Solubilization of Single‐Walled Carbon Nanotubes by using Polycyclic Aromatic Ammonium Amphiphiles in Water—Strategy for the Design of High‐Performance Solubilizers

We describe the design of polycyclic aromatic compounds with high performance that dissolve single‐walled carbon nanotubes (SWNTs). Synthetic amphiphiles trimethyl‐(2‐oxo‐2‐phenylethyl)‐ammonium bromide ( 1 ) and trimethyl‐(2‐naphthalen‐2‐yl‐2‐oxo‐ethyl)‐ammonium bromide ( 2 ) carrying a phenyl or a naphtyl moiety were not able to dissolve/disperse SWNTs in water.

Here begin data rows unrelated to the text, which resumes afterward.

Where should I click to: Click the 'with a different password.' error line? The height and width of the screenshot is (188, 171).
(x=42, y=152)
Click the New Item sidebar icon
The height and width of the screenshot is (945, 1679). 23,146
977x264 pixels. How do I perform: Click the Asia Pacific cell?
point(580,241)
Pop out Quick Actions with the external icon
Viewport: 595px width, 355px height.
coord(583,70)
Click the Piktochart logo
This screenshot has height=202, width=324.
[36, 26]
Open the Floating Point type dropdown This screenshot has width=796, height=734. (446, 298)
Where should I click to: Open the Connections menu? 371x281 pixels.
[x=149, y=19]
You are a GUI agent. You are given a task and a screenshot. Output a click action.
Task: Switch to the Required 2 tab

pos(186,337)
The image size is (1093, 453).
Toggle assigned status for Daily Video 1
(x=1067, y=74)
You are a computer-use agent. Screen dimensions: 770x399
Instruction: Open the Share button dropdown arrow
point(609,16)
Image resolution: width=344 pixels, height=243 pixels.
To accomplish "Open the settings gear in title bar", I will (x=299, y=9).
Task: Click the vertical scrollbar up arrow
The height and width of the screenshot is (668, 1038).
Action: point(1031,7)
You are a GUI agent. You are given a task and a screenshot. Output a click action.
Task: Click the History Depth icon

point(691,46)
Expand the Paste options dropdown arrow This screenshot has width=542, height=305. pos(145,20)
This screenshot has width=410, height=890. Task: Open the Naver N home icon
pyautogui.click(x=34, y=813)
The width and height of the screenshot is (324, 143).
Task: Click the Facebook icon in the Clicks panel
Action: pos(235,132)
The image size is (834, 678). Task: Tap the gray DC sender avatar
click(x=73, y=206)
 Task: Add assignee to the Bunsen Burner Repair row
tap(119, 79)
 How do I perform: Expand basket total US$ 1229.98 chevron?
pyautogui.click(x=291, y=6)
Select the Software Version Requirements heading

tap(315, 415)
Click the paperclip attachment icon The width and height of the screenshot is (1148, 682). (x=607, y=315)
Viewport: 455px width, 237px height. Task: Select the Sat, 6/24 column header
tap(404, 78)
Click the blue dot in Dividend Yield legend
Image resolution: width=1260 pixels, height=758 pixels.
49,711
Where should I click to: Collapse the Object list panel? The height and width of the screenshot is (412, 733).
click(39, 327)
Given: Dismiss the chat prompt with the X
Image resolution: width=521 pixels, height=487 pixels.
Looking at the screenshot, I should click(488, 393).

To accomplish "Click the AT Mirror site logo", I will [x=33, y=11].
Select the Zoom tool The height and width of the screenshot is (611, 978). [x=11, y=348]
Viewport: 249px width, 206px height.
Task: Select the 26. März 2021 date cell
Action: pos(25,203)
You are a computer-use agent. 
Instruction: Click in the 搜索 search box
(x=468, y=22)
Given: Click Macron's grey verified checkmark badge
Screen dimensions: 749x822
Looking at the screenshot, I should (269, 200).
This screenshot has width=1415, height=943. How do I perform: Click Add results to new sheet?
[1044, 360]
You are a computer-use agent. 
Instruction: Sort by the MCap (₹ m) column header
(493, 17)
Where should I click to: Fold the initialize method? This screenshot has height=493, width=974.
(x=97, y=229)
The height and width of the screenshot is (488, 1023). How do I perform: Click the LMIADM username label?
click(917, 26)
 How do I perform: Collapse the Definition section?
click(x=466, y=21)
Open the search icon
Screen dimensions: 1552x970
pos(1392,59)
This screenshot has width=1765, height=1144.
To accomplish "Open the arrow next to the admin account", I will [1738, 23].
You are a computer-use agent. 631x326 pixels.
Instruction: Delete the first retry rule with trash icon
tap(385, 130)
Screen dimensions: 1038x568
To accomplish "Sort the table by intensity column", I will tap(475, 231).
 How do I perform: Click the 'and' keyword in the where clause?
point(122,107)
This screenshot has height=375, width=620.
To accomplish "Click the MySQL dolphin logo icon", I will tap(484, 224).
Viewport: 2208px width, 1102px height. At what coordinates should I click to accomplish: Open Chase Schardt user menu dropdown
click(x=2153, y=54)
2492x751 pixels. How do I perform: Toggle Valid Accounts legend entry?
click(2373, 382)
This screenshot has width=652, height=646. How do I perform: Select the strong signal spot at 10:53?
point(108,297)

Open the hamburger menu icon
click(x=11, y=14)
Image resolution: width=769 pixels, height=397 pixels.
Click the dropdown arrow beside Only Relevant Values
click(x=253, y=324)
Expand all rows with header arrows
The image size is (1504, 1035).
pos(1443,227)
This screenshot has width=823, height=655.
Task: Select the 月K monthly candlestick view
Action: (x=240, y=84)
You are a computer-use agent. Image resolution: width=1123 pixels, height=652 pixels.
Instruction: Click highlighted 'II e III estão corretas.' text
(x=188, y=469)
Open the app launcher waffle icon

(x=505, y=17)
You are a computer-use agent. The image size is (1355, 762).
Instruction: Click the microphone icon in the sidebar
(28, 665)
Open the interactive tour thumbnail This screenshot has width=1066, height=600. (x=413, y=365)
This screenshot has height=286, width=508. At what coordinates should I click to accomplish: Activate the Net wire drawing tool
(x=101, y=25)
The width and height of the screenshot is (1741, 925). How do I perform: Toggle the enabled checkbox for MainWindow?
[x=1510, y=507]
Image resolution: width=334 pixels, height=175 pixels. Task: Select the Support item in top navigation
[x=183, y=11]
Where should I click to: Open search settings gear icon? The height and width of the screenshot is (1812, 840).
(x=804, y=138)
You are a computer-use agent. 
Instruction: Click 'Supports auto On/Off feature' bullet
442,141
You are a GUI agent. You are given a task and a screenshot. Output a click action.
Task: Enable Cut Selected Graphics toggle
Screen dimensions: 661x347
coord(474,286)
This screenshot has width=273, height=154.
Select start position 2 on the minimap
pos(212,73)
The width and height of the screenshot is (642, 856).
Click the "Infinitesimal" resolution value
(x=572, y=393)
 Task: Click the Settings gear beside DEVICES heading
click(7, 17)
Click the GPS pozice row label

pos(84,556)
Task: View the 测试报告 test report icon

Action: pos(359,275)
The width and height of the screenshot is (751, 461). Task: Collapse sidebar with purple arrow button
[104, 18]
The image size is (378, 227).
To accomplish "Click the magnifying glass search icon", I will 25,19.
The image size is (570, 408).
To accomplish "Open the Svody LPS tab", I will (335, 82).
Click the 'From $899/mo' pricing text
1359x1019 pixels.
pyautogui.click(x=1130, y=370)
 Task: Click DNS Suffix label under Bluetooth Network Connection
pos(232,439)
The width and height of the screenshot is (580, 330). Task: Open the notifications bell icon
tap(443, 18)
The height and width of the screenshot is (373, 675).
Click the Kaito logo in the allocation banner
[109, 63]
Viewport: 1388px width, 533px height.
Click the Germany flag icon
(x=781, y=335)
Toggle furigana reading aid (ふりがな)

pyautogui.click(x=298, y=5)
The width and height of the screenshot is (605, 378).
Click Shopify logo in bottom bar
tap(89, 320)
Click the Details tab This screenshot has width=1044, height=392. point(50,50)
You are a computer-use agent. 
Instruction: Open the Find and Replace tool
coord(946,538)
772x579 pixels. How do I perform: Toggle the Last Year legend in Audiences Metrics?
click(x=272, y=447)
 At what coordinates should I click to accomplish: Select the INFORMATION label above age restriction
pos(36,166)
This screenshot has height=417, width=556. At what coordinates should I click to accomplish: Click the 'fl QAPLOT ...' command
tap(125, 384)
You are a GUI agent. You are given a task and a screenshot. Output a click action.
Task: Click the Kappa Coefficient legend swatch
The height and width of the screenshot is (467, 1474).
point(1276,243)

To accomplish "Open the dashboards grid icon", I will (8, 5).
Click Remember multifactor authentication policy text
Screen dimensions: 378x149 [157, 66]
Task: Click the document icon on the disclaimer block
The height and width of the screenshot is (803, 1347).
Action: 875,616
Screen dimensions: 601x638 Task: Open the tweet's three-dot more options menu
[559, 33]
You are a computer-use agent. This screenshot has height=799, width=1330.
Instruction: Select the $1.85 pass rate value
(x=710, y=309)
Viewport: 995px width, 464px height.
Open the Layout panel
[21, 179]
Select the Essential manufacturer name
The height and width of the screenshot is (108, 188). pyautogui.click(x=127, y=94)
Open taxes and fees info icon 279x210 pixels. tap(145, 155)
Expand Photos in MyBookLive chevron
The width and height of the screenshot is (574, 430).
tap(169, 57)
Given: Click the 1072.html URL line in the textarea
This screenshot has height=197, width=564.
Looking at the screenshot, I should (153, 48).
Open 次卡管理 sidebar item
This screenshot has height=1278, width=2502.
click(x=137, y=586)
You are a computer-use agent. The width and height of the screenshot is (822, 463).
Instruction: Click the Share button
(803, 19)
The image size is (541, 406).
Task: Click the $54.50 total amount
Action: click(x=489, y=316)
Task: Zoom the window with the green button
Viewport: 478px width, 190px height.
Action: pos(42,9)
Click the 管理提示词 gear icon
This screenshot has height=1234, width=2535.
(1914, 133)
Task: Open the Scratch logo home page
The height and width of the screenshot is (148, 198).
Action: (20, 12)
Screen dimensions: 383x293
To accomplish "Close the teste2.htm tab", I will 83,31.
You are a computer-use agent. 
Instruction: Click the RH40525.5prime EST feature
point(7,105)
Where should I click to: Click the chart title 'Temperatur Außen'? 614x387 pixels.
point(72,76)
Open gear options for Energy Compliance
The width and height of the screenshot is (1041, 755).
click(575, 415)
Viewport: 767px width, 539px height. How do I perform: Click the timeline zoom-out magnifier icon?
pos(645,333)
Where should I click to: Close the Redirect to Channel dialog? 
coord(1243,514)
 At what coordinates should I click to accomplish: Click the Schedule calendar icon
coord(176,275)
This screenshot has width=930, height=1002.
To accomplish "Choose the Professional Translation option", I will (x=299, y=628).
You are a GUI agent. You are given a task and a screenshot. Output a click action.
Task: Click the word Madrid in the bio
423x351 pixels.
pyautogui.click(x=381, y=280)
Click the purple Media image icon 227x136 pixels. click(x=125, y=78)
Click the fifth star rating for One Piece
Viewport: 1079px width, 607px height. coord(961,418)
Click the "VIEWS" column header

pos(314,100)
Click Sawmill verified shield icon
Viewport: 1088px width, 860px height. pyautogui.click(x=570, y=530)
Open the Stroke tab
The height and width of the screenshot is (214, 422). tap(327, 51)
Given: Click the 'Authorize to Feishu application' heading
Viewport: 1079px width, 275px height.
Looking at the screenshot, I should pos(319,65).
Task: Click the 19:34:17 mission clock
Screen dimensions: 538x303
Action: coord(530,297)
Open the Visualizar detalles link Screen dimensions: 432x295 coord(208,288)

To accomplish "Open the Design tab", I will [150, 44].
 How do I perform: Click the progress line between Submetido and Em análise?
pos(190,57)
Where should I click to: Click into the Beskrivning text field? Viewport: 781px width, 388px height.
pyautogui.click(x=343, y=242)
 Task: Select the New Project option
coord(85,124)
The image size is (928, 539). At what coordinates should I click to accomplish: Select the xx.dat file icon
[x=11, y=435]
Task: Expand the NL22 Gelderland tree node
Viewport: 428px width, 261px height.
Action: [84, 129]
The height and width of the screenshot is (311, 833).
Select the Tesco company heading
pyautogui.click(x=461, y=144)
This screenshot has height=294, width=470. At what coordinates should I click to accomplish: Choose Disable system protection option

By contrast, trimethyl‐(2‐oxo‐2‐phenanthren‐9‐yl‐ethyl)‐ammonium bromide ( 3 ) solubilized SWNTs, although the solubilization ability was lower than that of trimethyl‐(2‐oxo‐2‐pyrene‐1‐yl‐ethyl)‐ammonium bromide ( 4 ) (solubilization behavior observed by using 4 was described briefly in reference 4a). Transmission electron microscopy (TEM), as well as visible/near‐IR, fluorescence, and near‐IR photoluminescence spectroscopies were employed to reveal the solubilization properties of 4 in water, and to compare these results with those obtained by using sodium dodecyl sulfate (SDS) and hexadecyltrimethylammonium bromide (HTAB) as solubilizers. Compound 4 solubilized both the as‐produced SWNTs (raw‐SWNTs) and purified SWNTs under mild experimental conditions, and the solubilization ability was better than that of SDS and HTAB. Near‐IR photoluminescence measurements revealed that the chiral indices of the SWNTs dissolved in an aqueous solution of 4 were quite different from those obtained by using micelles of SDS and HTAB; for a SWNTs/ 4 solution, the intensity of the (7,6), (9,5), and (12,1) indices were strong and the chirality distribution was narrower than those of the micellar solutions. This indicates that the aqueous solution of 4 has a tendency to dissolve semiconducting SWNTs with diameters in the range of 0.89–1.0 nm, which are larger than those SWNTs (0.76–0.97 nm) dissolved in the aqueous micelles of SDS and HTAB.